Rows from a dataset
◇ ◇ ◇ ◇ ◇

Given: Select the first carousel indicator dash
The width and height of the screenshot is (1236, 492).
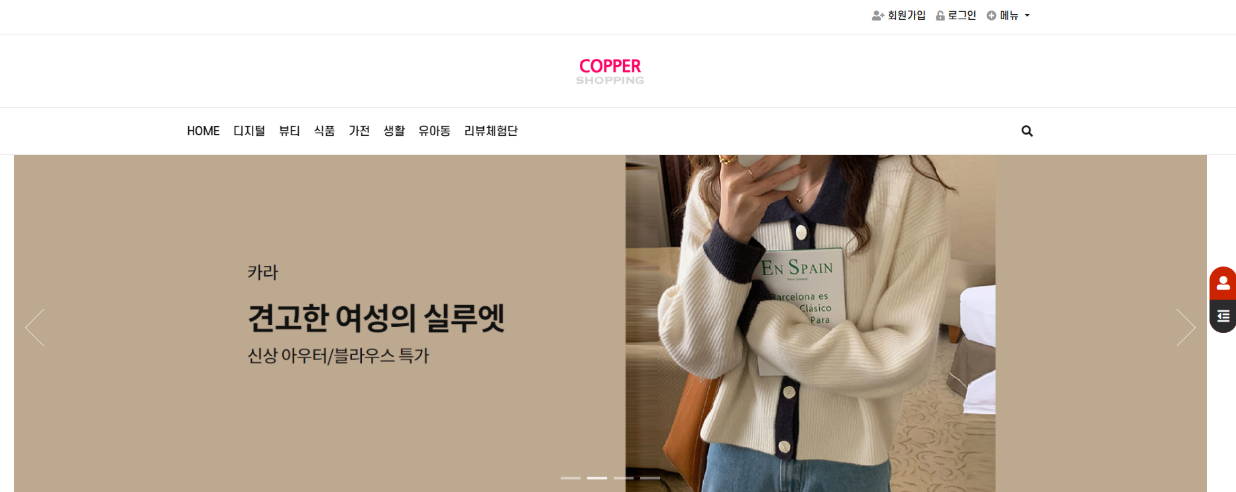Looking at the screenshot, I should (570, 478).
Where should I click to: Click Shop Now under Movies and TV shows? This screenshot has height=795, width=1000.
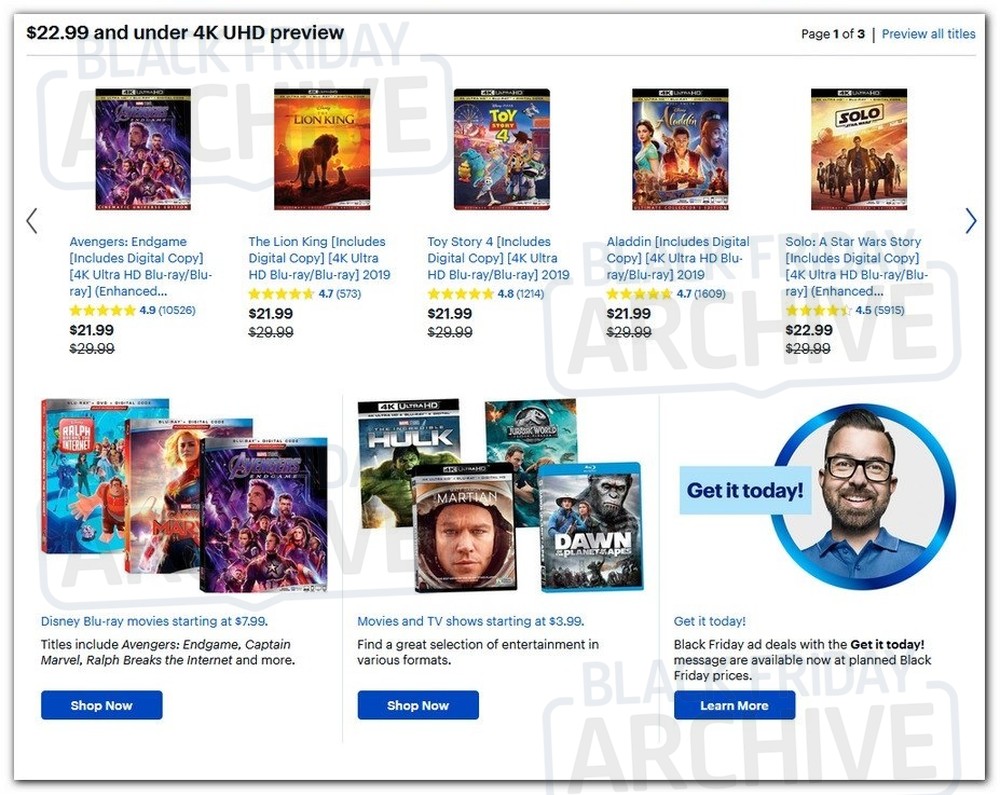[418, 705]

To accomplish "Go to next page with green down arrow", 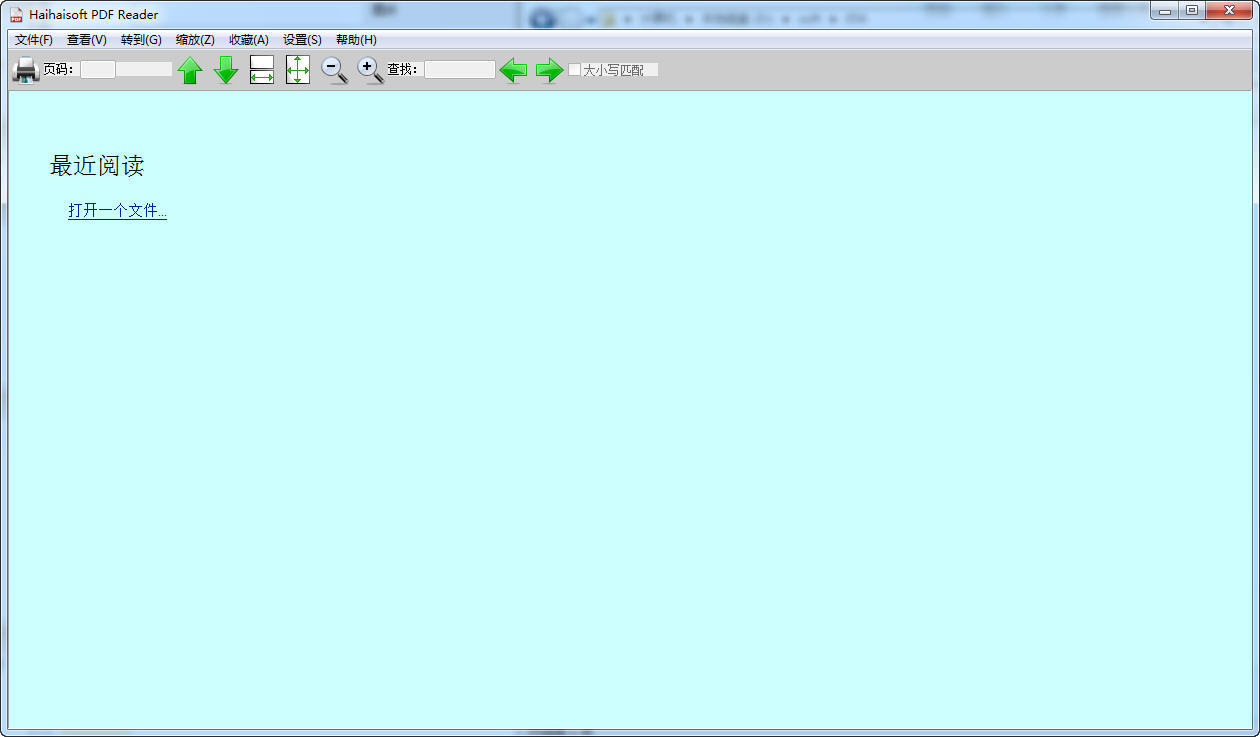I will [x=226, y=70].
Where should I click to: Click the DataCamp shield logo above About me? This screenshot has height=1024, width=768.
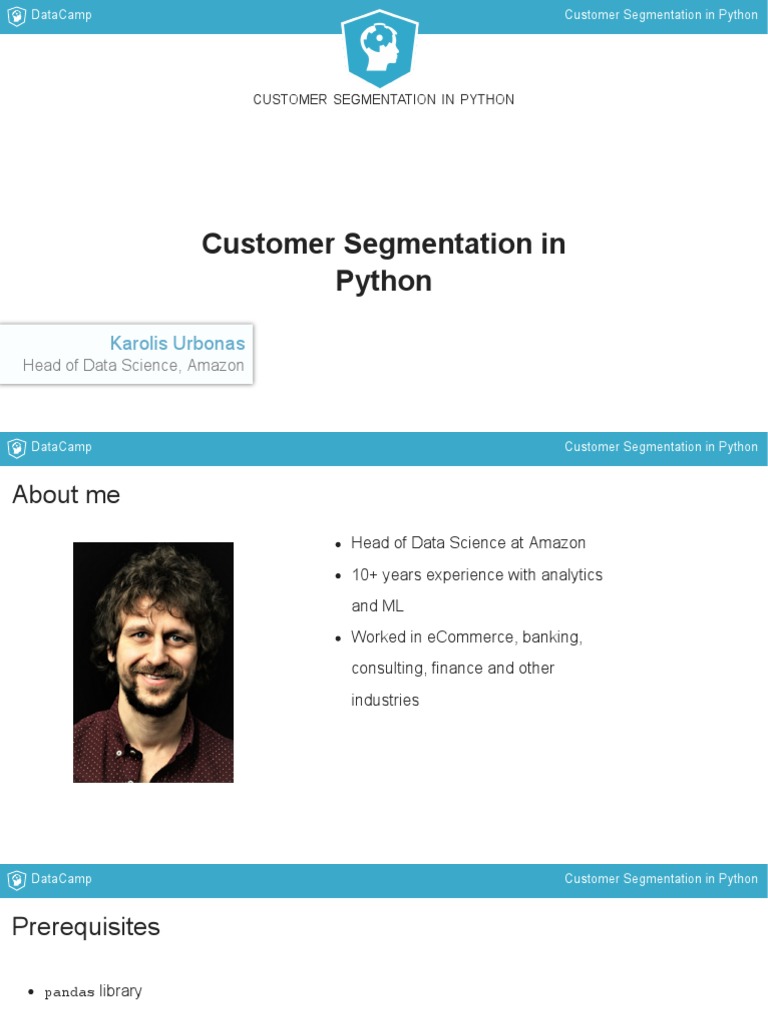[x=16, y=448]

◇ ◇ ◇ ◇ ◇

## Given exercise:
Extract every line of the material above that contains the string "click".

## Answer in full:
Where should I click to: Click Shop Now under Movies and TV shows? This screenshot has height=795, width=1000.
Where should I click to: Click the DataCamp shield logo above About me? This screenshot has height=1024, width=768.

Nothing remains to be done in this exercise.